A very full day. Dennis Kelly came in this afternoon to talk to the Level 1 students about his work. It was a brilliant session full of wisdom, insight and candour. Over the last decade Dennis has, perhaps more than any other writer, been on the money.
Osama the Hero - a play in which a vigilante group take revenge on a young man they believe has terrorist sympathies was produced at Hampstead just weeks before the 7/7 bombings in London and more recent work such as
Love and Money and
Orphans seemed to anticipate our loss of trust both in institutions and accepted moral authority. In many ways Dennis, although he'd probably strenuously deny it, is one of the writers fulfilling theatre's ancient and role: warning of things to come.
We ran class like a platform session at the National. I asked a couple of general things and then turned to the students who brilliantly and hungrily filled the next hour and a half with thoughtful and fascinating questions.
Dennis in turn responded with patience and great humour teasing out each comment and thinking fresh about each point raised.
He suggested that one of the reasons his plays worked was because he was an average guy, who thought average thoughts. He figures if something interests or concerns him, then it's likely to concern a fair few others.
'I'm not a moral person,' he said 'I don't really think I can teach anybody anything. I write good people, who I understand and then I put them into terrible situations and see how they react. I think the definition of a good writer is one who can write characters into impossible situations and then write them out the other side.'
After the lecture I hurried over to the
Lyric, Hammersmith to see Sean Holmes' production of Edward Bond's groundbreaking sixties classic
Saved. It's the first London revival of the play for 25 years. Drama St Mary's old girl Monsay plays the part of Liz, a small role, with one decent scene, but, having had some time of to have a baby, it's great to see her back on stage. The gal done good.
Steph O'D was also around and it was wonderful to catch up. She's stayed on at the theatre after assisting on
Blasted last year and is currently in rehearsals with Filter for the production of
A Midsummer Night's Dream which comes in in February.

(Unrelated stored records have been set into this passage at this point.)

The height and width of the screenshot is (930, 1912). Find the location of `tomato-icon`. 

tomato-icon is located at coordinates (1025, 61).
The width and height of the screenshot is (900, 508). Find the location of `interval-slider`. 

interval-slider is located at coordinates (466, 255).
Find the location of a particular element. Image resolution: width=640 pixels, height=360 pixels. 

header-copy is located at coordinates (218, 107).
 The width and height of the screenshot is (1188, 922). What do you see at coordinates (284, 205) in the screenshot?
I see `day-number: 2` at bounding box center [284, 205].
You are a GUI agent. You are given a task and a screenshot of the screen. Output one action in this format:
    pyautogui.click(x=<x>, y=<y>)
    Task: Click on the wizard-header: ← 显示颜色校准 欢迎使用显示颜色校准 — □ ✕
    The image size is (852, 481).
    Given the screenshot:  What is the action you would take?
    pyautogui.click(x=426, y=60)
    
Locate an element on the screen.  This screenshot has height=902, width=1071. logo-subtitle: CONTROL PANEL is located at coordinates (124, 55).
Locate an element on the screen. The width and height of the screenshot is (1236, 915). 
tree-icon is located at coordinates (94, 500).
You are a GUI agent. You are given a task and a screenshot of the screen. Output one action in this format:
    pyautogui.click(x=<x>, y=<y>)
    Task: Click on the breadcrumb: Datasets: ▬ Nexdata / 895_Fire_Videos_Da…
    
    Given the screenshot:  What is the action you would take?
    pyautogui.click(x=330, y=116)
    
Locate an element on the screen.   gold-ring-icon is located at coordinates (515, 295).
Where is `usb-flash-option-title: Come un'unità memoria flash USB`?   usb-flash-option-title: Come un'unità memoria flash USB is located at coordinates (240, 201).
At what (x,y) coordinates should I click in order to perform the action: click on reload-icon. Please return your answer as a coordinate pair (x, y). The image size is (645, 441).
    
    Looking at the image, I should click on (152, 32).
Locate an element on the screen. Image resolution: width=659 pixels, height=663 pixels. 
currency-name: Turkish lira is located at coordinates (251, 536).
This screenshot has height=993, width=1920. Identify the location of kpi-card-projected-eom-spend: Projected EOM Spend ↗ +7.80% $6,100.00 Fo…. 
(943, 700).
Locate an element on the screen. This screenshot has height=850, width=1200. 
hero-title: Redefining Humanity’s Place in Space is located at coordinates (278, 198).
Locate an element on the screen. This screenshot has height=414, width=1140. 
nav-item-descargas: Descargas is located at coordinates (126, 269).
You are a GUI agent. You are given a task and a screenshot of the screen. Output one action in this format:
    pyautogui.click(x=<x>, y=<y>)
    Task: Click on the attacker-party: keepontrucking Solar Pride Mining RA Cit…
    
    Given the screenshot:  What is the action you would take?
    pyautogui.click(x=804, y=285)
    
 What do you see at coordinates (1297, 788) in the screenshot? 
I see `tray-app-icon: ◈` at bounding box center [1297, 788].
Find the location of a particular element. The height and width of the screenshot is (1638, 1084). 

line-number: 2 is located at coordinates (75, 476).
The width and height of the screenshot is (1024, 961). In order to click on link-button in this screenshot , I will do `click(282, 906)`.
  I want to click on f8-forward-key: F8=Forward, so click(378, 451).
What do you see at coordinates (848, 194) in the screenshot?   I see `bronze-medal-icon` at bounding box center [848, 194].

Saved itself is a cracking play and the revival in post-riot London is a timely reminder of the social problems that creating a deficit culture provokes. There have been huge material gains for all of us since the 1960s, but the intellectual emptiness and moral vacuum at the heart of the story rings as true now as it did then. Consumerism has not enriched us and the outcome of allowing a culturally impoverished underclass to evolve, as both Bond and Kelly are quick to remind us, is invariably violent.